[Stored data entries]
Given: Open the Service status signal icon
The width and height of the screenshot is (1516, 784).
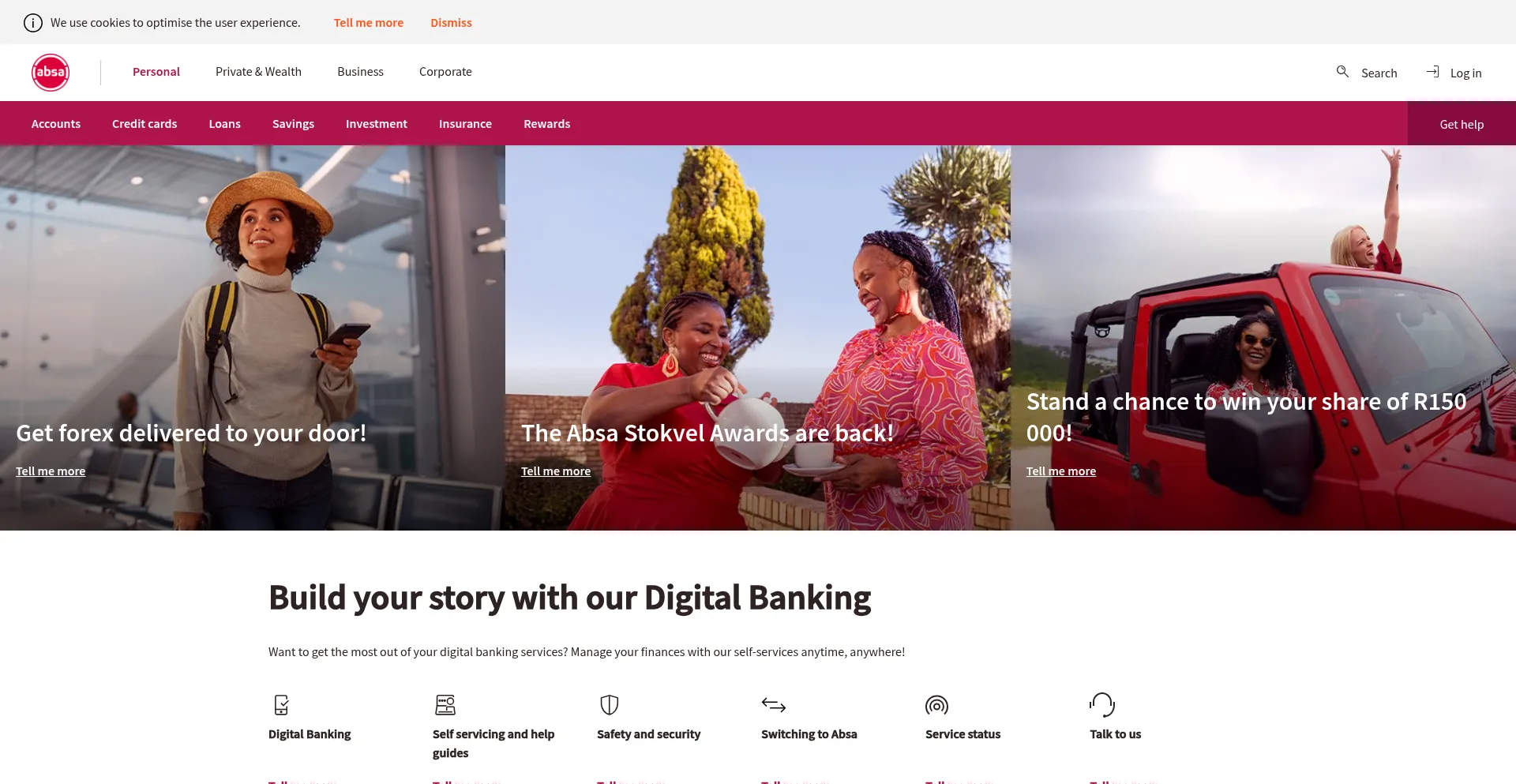Looking at the screenshot, I should (x=936, y=705).
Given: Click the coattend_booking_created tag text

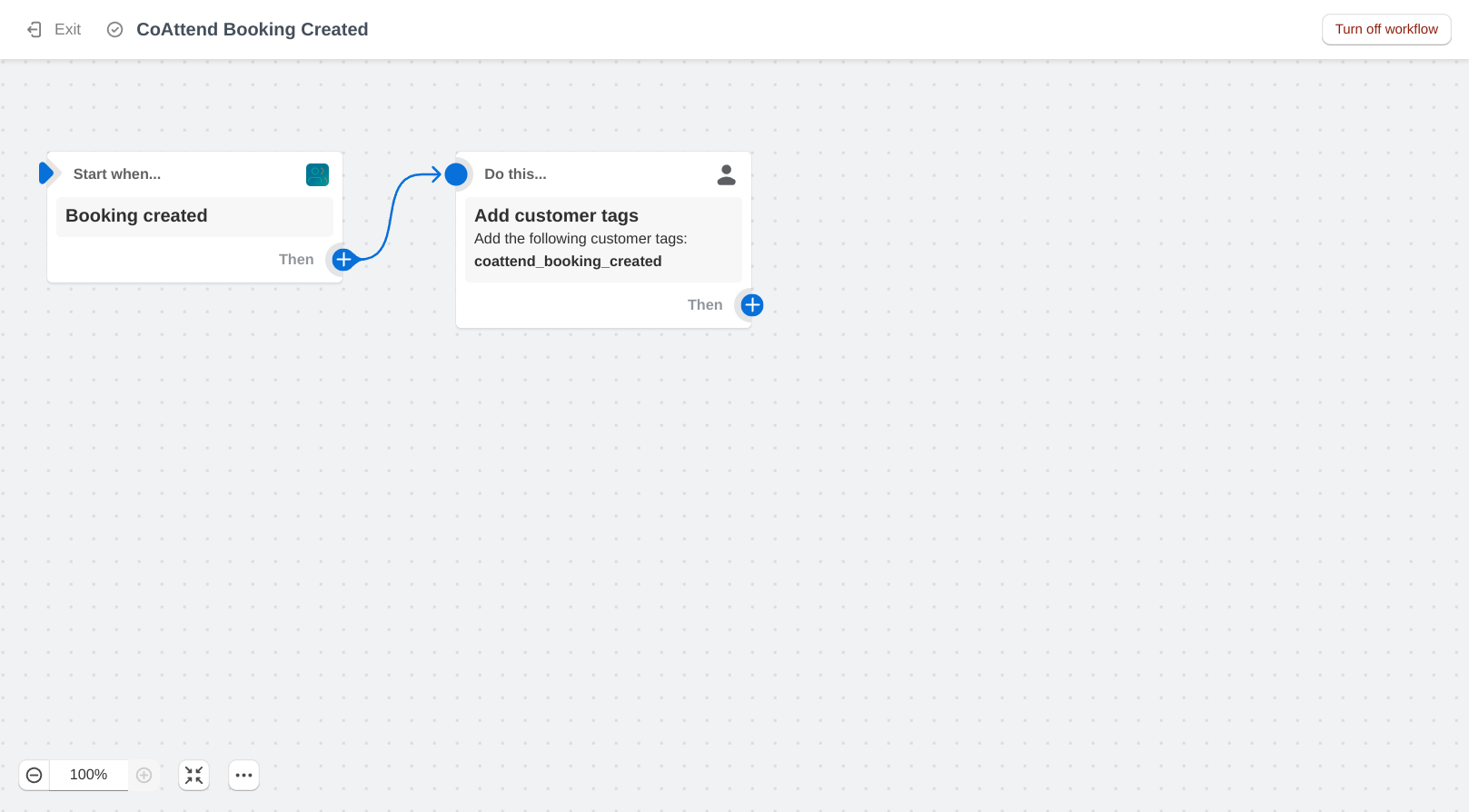Looking at the screenshot, I should tap(568, 262).
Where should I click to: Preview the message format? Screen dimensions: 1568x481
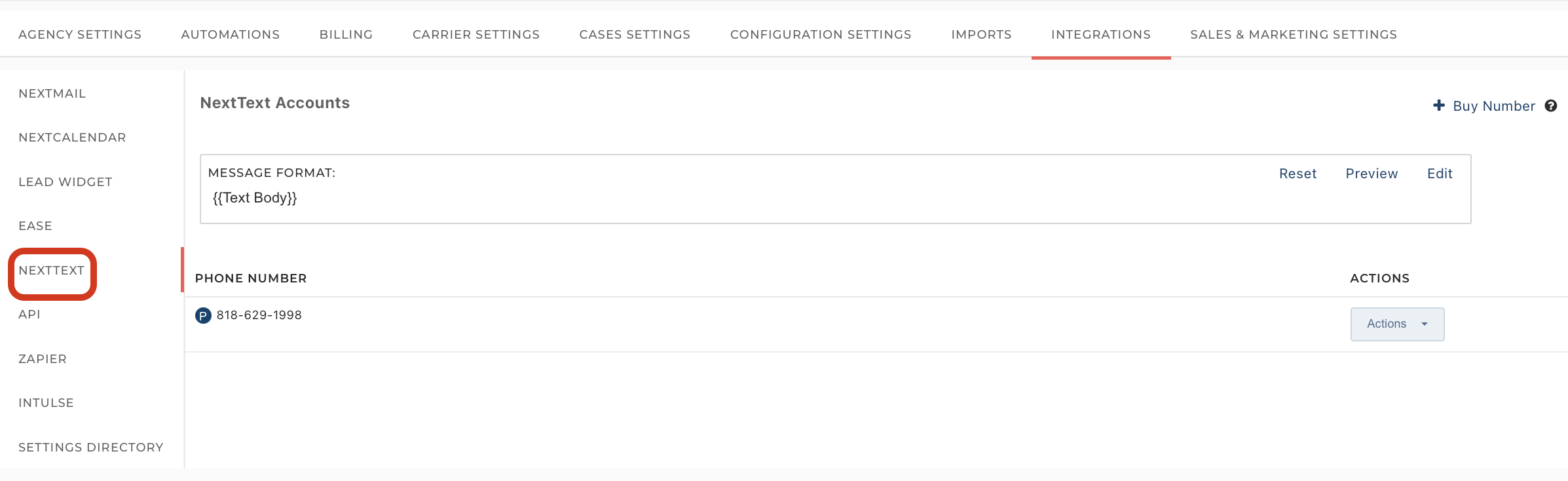(x=1372, y=174)
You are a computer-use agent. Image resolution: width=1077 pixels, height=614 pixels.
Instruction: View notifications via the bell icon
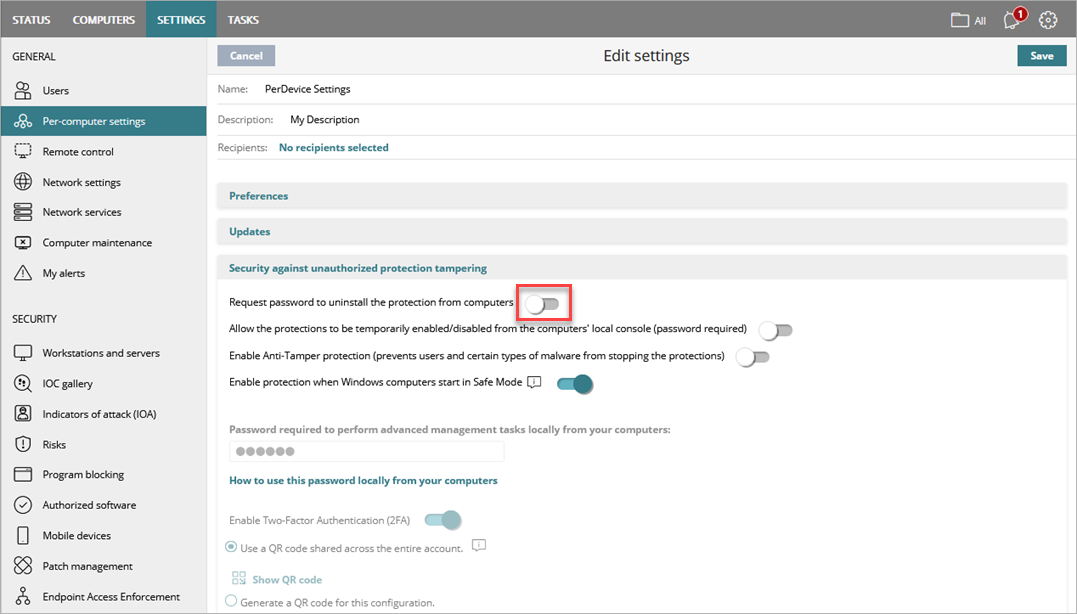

Problem to work on
Return each full line of the entries that contains the word "icon".

Response below
Given: Open the Service status signal icon
Instruction: View notifications via the bell icon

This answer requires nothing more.